:: Brano di partenza ::
########

Oggi parliamo di corruzione, di giustizia, di democrazia.
Parliamo di corruzione quando rivolgiamo lo sguardo sull’azione della magistratura che sta facendo emergere una realtà che conferma e molto spesso supera di gran lunga anche la più incredibile supposizione che si poteva fare in merito al potere concessorio e ai margini di manovra di cui hanno potuto godere personaggi di primo piano della politica sammarinese.
Ben venga in questa direzione l’azione riformatrice che il nostro paese ha intrapreso per correggere questa distorsione. Unico rammarico è quello che molto spesso sono state scelte imposte da altri. Prendiamo il buono e continuiamo su questa strada con la giusta consapevolezza e con rinnovata determinazione.
La politica ha il dovere di interrogarsi su quali siano state le condizioni perché questo sistema si potesse affermare con così grande virulenza ed introdurre gli anticorpi necessari perché questo non avvenga mai più.
Dai banchi della maggioranza in tanti hanno sostenuto che questi anticorpi sono già presenti. Peccato che in tante occasioni anche in questa legislatura le azioni concrete dell’esecutivo non abbiano corrisposto a questo assunto.

########

:: Voci da esaminare ::
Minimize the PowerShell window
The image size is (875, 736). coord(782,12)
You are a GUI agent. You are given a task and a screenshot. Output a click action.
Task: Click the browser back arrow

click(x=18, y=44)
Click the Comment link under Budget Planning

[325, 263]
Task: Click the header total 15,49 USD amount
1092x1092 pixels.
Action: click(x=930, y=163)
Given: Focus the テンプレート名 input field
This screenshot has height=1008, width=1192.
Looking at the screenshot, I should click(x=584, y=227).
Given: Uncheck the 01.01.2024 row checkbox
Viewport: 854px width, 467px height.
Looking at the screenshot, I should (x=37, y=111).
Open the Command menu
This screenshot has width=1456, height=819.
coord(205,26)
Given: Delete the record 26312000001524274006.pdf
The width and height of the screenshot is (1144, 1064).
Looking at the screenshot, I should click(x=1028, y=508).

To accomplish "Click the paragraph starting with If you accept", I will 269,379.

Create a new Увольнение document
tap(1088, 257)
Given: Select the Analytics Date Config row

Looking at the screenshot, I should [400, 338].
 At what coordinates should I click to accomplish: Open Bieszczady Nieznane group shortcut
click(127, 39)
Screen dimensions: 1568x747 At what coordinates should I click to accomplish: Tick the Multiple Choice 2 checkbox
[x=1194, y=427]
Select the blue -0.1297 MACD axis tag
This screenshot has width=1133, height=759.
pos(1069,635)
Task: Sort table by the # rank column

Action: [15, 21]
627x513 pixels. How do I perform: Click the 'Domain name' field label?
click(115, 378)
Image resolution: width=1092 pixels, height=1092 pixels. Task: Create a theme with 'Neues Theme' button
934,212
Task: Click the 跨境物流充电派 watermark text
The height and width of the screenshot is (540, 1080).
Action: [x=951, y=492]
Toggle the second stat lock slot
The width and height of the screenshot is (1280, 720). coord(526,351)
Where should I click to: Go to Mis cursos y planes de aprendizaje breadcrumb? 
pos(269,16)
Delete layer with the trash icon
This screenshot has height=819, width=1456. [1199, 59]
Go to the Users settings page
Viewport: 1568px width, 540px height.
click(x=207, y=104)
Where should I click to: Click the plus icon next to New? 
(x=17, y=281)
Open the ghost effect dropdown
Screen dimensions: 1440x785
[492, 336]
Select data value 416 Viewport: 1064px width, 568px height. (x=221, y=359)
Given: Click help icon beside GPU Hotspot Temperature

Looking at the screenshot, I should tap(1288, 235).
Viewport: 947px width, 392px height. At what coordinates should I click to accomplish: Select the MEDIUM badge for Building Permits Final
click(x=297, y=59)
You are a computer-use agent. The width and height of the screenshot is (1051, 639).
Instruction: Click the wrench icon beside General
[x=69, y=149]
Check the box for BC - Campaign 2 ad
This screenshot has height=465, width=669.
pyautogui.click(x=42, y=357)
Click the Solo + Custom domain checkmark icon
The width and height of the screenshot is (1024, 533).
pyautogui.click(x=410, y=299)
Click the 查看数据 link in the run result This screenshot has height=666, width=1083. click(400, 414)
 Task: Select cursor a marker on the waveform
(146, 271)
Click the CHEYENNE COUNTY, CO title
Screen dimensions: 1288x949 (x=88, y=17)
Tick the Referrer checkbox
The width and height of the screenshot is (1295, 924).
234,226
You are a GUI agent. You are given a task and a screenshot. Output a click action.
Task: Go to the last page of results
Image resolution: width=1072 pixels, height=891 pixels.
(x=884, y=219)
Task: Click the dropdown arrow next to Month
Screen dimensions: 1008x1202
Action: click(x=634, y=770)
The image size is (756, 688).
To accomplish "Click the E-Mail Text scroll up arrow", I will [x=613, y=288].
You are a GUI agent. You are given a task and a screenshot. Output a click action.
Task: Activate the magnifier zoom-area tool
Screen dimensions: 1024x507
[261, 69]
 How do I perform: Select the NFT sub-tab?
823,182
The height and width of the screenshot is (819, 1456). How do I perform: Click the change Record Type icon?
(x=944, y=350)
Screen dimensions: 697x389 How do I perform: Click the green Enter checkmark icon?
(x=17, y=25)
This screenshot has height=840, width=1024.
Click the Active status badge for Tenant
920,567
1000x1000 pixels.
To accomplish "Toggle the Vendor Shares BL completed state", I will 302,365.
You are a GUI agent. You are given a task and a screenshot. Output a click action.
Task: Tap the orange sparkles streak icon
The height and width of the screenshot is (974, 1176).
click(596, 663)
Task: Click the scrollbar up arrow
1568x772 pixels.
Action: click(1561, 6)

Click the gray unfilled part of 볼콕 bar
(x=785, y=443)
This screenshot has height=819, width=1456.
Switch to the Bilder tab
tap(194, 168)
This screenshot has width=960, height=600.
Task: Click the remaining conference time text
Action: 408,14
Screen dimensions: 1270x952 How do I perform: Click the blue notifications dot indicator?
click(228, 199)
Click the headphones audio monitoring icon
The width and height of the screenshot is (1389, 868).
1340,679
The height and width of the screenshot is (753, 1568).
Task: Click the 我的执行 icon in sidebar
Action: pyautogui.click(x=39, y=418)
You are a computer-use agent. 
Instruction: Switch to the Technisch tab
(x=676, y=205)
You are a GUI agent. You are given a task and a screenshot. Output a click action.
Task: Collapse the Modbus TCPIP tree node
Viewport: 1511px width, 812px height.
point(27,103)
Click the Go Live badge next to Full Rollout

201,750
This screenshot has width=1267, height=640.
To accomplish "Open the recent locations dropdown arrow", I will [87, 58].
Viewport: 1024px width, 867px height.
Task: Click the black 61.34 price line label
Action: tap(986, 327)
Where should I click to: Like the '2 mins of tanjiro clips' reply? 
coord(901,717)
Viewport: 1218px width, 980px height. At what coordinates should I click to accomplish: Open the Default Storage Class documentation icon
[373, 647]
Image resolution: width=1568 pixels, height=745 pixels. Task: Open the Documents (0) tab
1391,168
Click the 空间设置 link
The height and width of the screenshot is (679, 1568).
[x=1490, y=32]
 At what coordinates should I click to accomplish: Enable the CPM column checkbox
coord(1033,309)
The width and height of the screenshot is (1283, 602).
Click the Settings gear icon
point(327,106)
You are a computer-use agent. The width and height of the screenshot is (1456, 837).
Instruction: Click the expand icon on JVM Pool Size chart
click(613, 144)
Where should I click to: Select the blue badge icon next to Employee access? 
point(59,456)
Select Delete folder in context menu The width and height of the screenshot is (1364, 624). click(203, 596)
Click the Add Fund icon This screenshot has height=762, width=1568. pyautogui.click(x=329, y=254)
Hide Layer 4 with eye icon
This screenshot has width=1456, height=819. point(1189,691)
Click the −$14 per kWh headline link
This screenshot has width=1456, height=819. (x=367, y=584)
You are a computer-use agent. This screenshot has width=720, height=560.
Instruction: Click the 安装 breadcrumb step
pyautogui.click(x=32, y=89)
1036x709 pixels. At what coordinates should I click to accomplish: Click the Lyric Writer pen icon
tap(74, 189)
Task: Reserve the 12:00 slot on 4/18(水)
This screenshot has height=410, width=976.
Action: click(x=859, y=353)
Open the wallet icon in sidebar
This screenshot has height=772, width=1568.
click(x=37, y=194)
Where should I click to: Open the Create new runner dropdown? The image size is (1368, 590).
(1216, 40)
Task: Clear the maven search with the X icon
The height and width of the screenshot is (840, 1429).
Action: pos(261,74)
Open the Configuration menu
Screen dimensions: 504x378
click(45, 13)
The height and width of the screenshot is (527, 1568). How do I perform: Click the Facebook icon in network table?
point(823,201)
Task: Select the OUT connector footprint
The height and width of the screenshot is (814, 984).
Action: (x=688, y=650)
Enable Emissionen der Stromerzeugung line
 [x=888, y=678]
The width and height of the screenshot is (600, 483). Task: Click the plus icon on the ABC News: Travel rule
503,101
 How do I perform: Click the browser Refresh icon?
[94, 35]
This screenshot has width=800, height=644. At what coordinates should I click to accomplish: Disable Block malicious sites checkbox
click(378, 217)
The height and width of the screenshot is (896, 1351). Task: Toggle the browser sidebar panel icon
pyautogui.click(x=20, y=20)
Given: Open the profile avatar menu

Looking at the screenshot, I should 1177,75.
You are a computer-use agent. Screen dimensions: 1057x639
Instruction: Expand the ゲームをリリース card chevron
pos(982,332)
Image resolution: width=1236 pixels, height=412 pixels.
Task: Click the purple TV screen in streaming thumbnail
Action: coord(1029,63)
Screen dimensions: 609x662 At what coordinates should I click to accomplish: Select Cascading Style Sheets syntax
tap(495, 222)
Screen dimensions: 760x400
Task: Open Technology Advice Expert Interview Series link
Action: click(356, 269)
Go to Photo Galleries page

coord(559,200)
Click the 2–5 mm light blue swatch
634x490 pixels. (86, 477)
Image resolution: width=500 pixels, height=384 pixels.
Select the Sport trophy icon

########

:: Obiettivo 1 ::
Riporta parola per parola il brano sulla corruzione, tra "Parliamo di corruzione quando" e "avvenga mai più.", entrambi inclusi.
:: Obiettivo 2 ::
Cita fedelmente le righe delle voci che vanno dall'inizio delle voci fino alla riga che contiene "click(x=18, y=44)", estremi inclusi.

:: Soluzione esercizio 1 ::
Parliamo di corruzione quando rivolgiamo lo sguardo sull’azione della magistratura che sta facendo emergere una realtà che conferma e molto spesso supera di gran lunga anche la più incredibile supposizione che si poteva fare in merito al potere concessorio e ai margini di manovra di cui hanno potuto godere personaggi di primo piano della politica sammarinese.
Ben venga in questa direzione l’azione riformatrice che il nostro paese ha intrapreso per correggere questa distorsione. Unico rammarico è quello che molto spesso sono state scelte imposte da altri. Prendiamo il buono e continuiamo su questa strada con la giusta consapevolezza e con rinnovata determinazione.
La politica ha il dovere di interrogarsi su quali siano state le condizioni perché questo sistema si potesse affermare con così grande virulenza ed introdurre gli anticorpi necessari perché questo non avvenga mai più.

:: Soluzione esercizio 2 ::
Minimize the PowerShell window
The image size is (875, 736). coord(782,12)
You are a GUI agent. You are given a task and a screenshot. Output a click action.
Task: Click the browser back arrow

click(x=18, y=44)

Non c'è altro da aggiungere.